Step-by-Step: How to Get Registered with FINTRAC
Step 1. Scope your activities and corporate footprint
Decide which MSB activities you’ll offer and whether you’ll operate as a Canadian entity (MSB) or a foreign entity (FMSB) serving Canadians. (Foreign firms can register as FMSBs.).
Step 2. Build your AML/ATF Compliance Programme (“five pillars”)
Before applying, implement a programme that includes:
- Appointed compliance officer with authority to run the programme
- Written policies & procedures (KYC/CDD, monitoring, recordkeeping, reporting)

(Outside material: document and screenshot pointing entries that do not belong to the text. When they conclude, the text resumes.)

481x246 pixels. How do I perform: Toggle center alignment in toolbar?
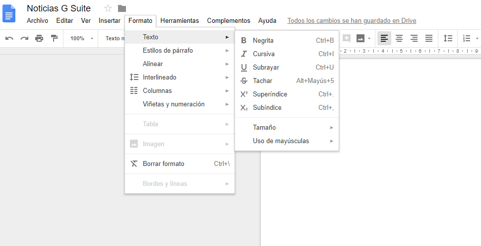coord(399,38)
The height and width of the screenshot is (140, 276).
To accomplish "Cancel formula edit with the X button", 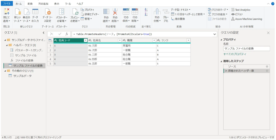I will point(52,34).
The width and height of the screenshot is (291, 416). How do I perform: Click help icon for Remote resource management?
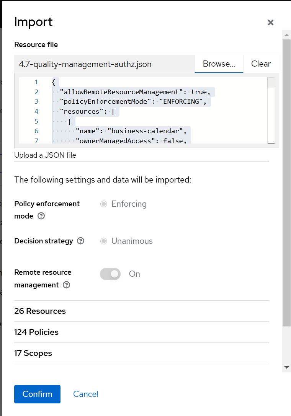[66, 285]
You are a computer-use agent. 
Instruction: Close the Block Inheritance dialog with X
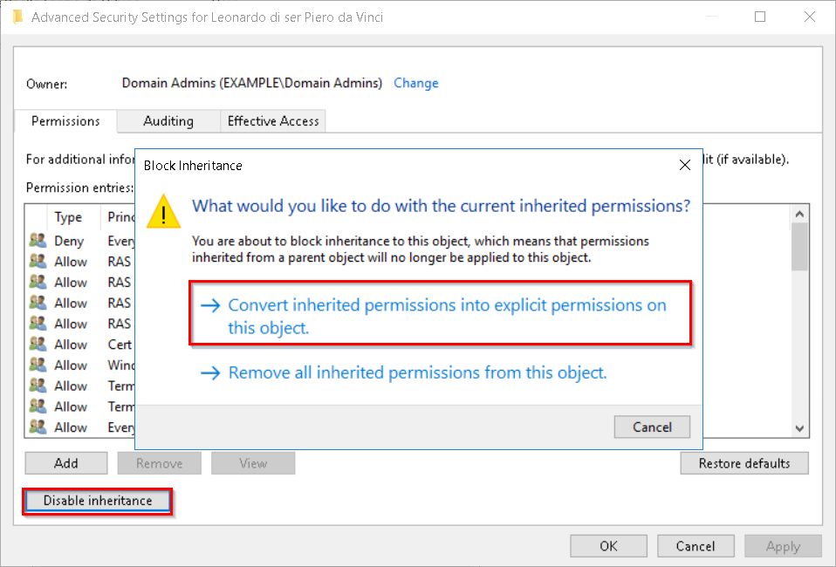pyautogui.click(x=685, y=165)
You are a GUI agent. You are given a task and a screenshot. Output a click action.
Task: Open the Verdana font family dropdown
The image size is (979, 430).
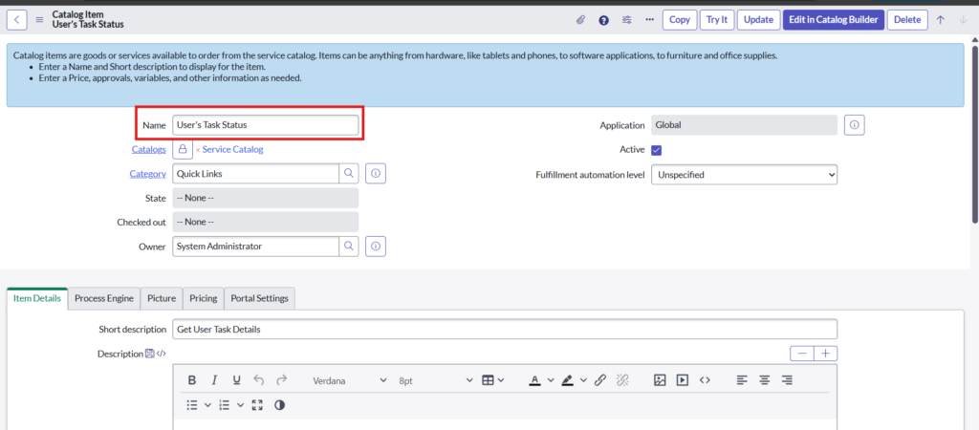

- Documented risk assessment (money-laundering/TF risks for your products, delivery channels, geographies, customers)
- Ongoing training for relevant staff
- Independent effectiveness review (periodic).

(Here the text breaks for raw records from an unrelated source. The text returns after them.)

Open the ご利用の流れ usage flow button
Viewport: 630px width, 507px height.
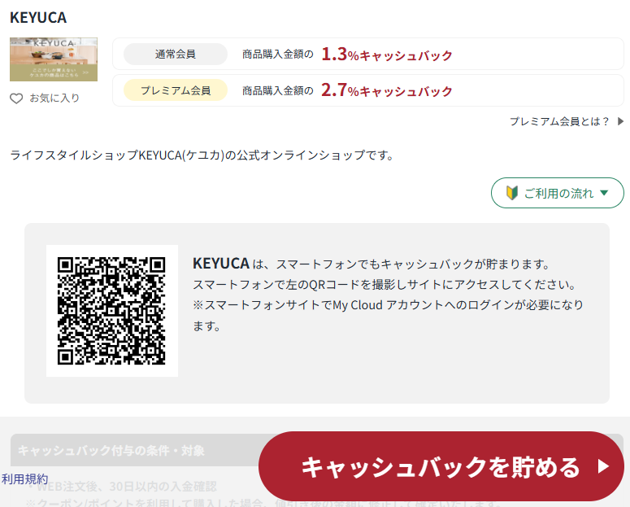pyautogui.click(x=558, y=194)
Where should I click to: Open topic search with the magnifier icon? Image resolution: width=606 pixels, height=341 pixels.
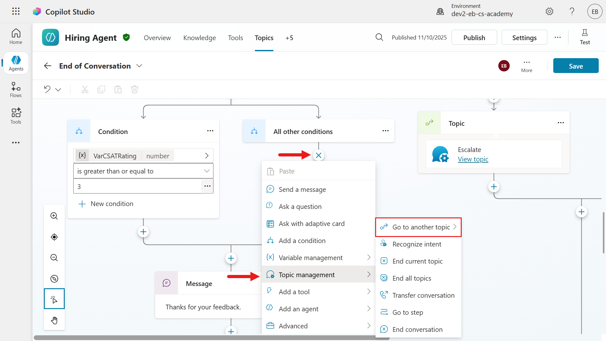click(379, 37)
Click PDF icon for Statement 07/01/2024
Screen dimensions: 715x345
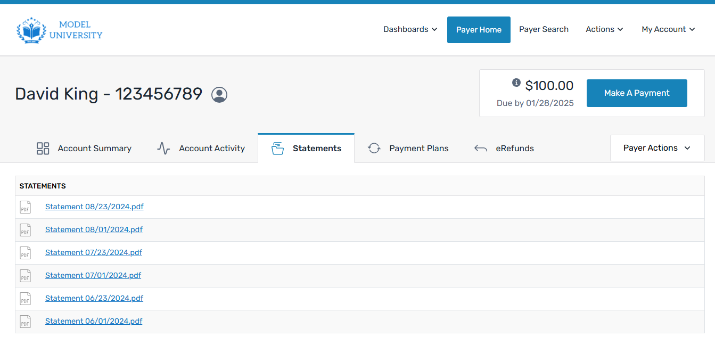tap(25, 276)
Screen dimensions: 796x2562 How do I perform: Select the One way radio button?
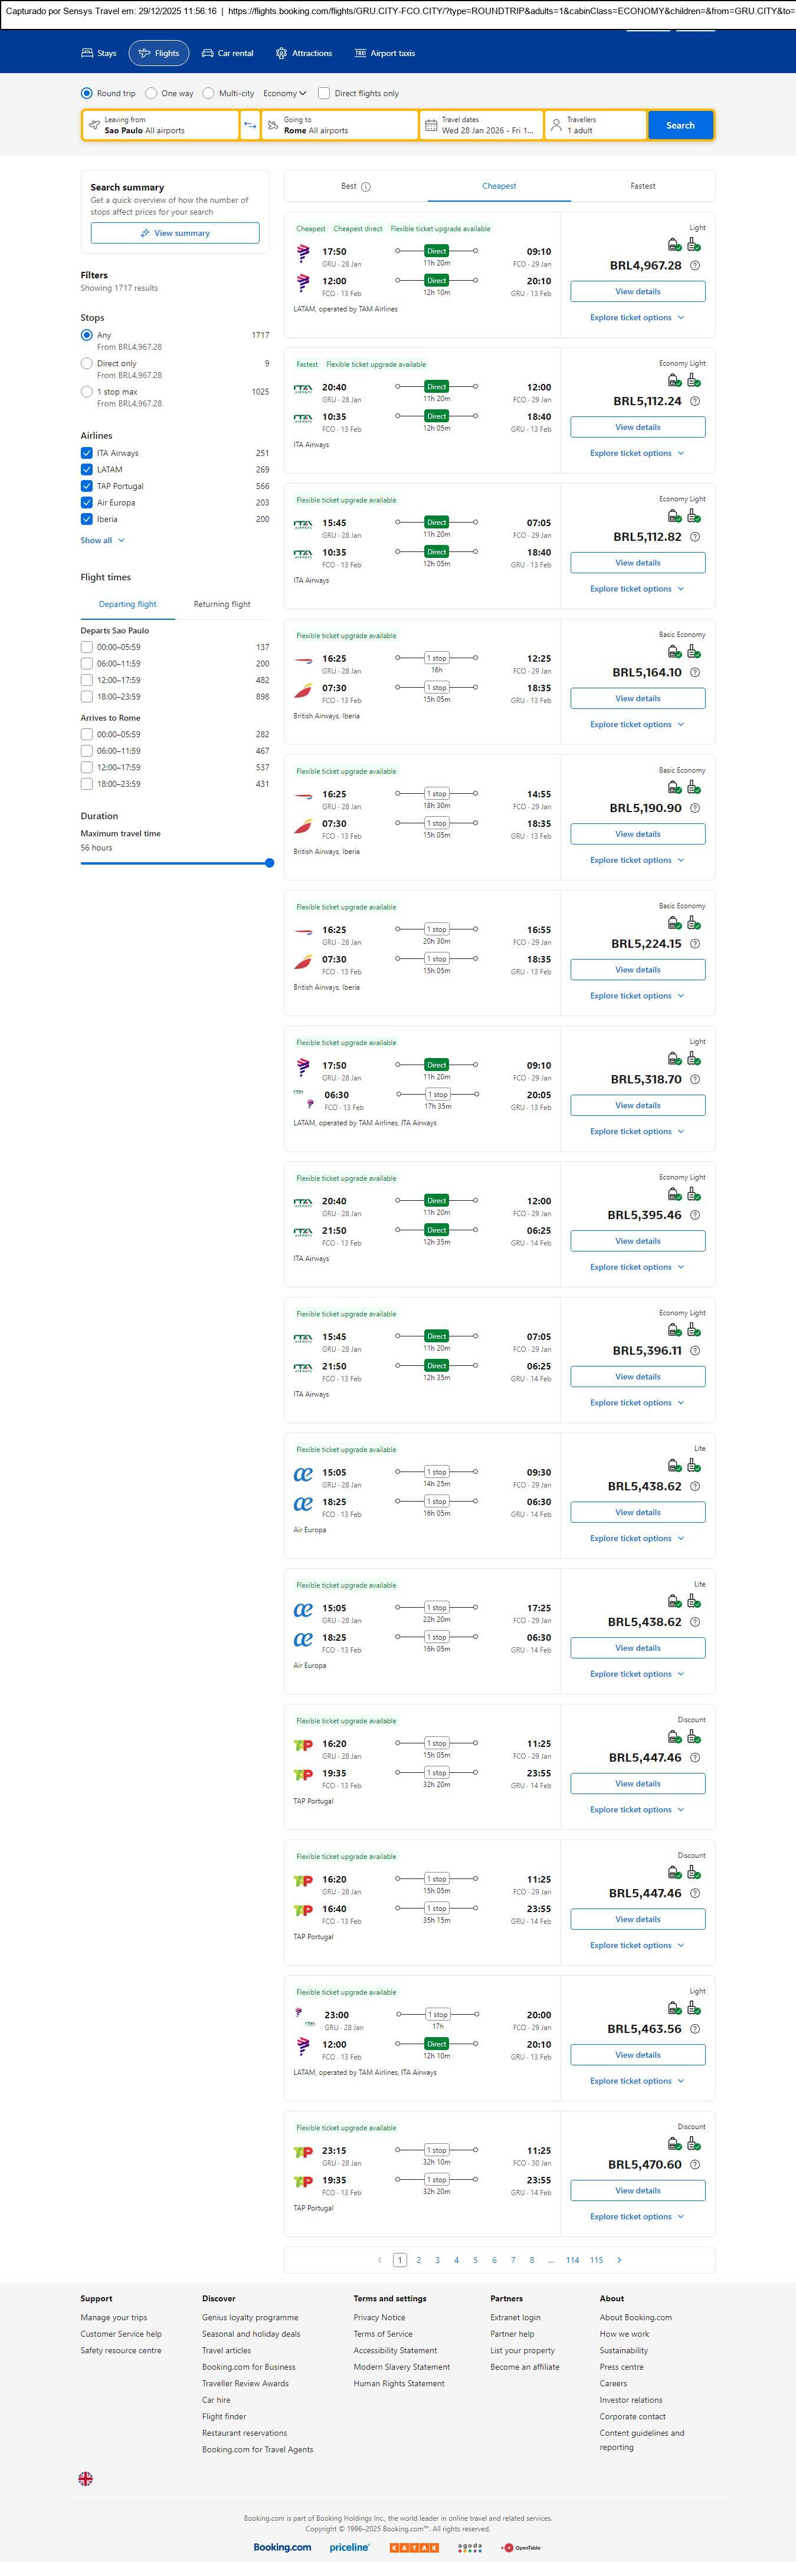(x=151, y=93)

Step 3. Submit the FINTRAC registration
Start by completing FINTRAC’s online pre-registration form; FINTRAC will contact you and provide the full registration form. You’ll disclose business details, ownership, MSB activities, and compliance contacts.
Step 4. If applicable, obtain Québec’s MSB licence
If you operate in Québec, apply for the provincial Money-Services Business licence (Form SM-3-V) with Revenu Québec.

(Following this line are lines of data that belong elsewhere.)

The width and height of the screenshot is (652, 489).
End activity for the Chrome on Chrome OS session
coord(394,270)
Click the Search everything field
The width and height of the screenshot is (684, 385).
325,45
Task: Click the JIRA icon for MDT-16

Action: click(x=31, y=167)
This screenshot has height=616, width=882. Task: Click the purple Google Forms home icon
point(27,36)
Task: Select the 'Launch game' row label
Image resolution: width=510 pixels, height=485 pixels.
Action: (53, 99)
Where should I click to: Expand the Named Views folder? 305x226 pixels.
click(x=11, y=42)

What Ongoing Compliance Looks Like After Registration
Once registered, ongoing obligations include:
- Transaction reporting to FINTRAC (e.g., Suspicious Transaction Reports; Large Cash Transaction Reports; Electronic Funds Transfer Reports; Large Virtual Currency Transaction Reports). The 24-hour rule may require aggregating related transactions.
- Recordkeeping (including copies of certain reports) and KYC/CDD standards.
- Travel rule for EFTs and virtual currency transfers (sender/recipient info must “travel” with the transfer).
- Programme maintenance: training, monitoring, and periodic independent reviews.
Renewal: How Long the Registration Lasts
Your FINTRAC MSB/FMSB registration is valid for two years. You must renew before expiry (FINTRAC provides forms and guidance; if you submit a renewal that’s still being processed past the date, you remain “Registered” in the public registry). Keep your information current and respond to any clarification requests, or your registration can be expired or revoked.
Why This Matters for Fintech Startups
- Banking access & partnerships: Banks and counterparties expect FINTRAC registration (and Québec’s licence where relevant).
- Regulatory clarity: The MSB framework gives a clear baseline to scale compliantly. FINTRAC publishes sector guidance, updates, and modernisation notes.
- Trust & credibility: Being listed in the MSB Registry is public and verifiable by customers and partners.
Frequently Asked Questions
Not exactly. Federal FINTRAC registration is mandatory for MSBs/FMSBs; Québec also requires a provincial MSB licence. Other provinces generally don’t, but always confirm your footprint.
No. Foreign MSBs serving Canadians must register as FMSBs.
Suspicious transactions, large cash, EFT, and large virtual currency transactions; apply the 24-hour rule where required.
Every two years, before your expiry date.
The RPAA covers retail payment service providers (PSPs). It’s separate from MSB rules; some businesses may fall under both depending on services.
Practical Launch Checklist
- Map your activities (FX, remittance, money orders, virtual currency).
- Choose MSB (Canada) or FMSB (foreign) route.
- Build your AML/ATF programme (officer, P&Ps, risk assessment, training, independent review).
- Pre-register with FINTRAC; complete full registration package.
- If operating in Québec, apply for MSB provincial licence (SM-3-V).
- Implement reporting (STRs, LCTRs, EFTRs, LVCTRs), recordkeeping, travel-rule controls.
- Calendar your 2-year renewal and internal programme reviews.
Conclusion
For fintechs handling FX, remittance, money orders, or crypto in/into Canada, treating the “MSB license” as FINTRAC registration + any required provincial licence(s) is essential. With a risk-based AML programme, robust reporting/recordkeeping, and on-time renewals, you’ll have the regulatory foundation to grow—and the credibility banks and partners look for.